Das Rennen begann mit einem frühen Ausreißer-Moment, als Van der Poel beim Start aus dem Pedal rutschte und Nys sofort das Kommando übernahm. Nys legte auf den ersten Runden ein hohes Tempo vor, attackierte wiederholt an den langen Anstiegen und dezimierte die Spitzengruppe, während Van der Poel ohne Hektik Position um Position gutmachte, ohne sich zu früh zu verausgaben.
Bei der ersten Zieldurchfahrt hatte sich eine kompakte Spitze gebildet, mehrere Fahrer lagen noch in Schlagdistanz. Im weiteren Verlauf animierte Nys weiter das Rennen, beschleunigte im Wiegetritt an den Anstiegen. Van der Poel war der einzige, der dauerhaft folgen konnte, während Michael Vanthourenhout, Tibor Del Grosso, Toon Aerts und Emiel Verstrynge knapp dahinter pendelten und beim nächsten Tempodruck nie ganz den Anschluss fanden.
Mehrere Versuche, die Entscheidung herbeizuführen, zogen das Feld in die Länge, ohne es zu zerreißen. Kurz vor der Zielpassage übernahm Van der Poel selbst die Spitze, nahm das Tempo heraus und ließ die Verfolger zurückkehren, bevor am nächsten Anstieg der Druck wieder zunahm.
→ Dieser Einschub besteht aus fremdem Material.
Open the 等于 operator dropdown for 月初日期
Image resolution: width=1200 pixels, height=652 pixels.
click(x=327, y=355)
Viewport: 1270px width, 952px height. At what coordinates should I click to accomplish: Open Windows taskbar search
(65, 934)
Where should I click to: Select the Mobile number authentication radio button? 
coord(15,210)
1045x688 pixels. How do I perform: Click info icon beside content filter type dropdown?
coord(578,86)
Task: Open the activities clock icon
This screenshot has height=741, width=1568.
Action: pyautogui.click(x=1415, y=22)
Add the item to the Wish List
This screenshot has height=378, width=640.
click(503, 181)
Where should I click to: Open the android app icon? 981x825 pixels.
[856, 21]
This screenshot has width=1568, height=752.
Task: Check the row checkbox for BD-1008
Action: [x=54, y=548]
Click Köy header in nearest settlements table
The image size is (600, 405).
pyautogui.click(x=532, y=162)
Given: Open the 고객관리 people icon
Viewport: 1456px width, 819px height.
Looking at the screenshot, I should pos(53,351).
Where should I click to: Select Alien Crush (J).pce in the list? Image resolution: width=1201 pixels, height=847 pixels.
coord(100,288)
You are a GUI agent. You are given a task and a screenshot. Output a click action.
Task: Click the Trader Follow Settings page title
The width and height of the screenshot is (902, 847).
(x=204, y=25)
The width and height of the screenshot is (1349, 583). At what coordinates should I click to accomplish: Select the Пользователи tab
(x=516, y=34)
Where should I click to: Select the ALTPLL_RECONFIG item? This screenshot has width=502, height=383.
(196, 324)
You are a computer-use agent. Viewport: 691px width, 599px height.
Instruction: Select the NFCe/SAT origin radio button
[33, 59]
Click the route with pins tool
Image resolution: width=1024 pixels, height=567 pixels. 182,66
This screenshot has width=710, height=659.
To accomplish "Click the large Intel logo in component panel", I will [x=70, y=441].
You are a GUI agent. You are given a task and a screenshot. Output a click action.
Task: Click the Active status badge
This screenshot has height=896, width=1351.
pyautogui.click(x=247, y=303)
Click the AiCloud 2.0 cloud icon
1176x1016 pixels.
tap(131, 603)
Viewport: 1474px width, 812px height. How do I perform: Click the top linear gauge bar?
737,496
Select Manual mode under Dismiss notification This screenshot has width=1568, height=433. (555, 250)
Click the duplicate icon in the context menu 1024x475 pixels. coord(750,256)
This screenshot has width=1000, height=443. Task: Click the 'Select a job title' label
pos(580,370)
Die Wende kam, als Nys am langen Anstieg einen kleinen, aber folgenschweren Fehler machte und kurz aus dem Pedal rutschte. Van der Poel reagierte sofort, beschleunigte und riss eine Lücke, die schnell anwuchs. Mit bereits distanzierten Verfolgern übernahm der Weltmeister endgültig die Kontrolle.
Van der Poel hielt das Tempo hoch, fuhr die schnellste Runde des Rennens und baute seinen Vorsprung auf mehr als 20 Sekunden aus. Eingangs der letzten Runde lag er komfortabel vorne, während Nys weiter drücken musste, um Rang zwei abzusichern.
Dahinter blieb der Kampf um Platz drei bis in die Schlusskilometer offen. Del Grosso setzte sich im Sprint um den letzten Podiumsplatz durch und verwies Aerts, Verstrynge und Vanthourenhout nach einem engen Schlagabtausch auf die Plätze.
Van der Poel rollte als Solist über die Linie, feierte seinen fünften Sieg in Folge in dieser Saison und einen weiteren souveränen Erfolg in Gavere – entschieden durch eine perfekt gesetzte Attacke in einem Rennen, das von Geduld, Druck und Kontrolle geprägt war.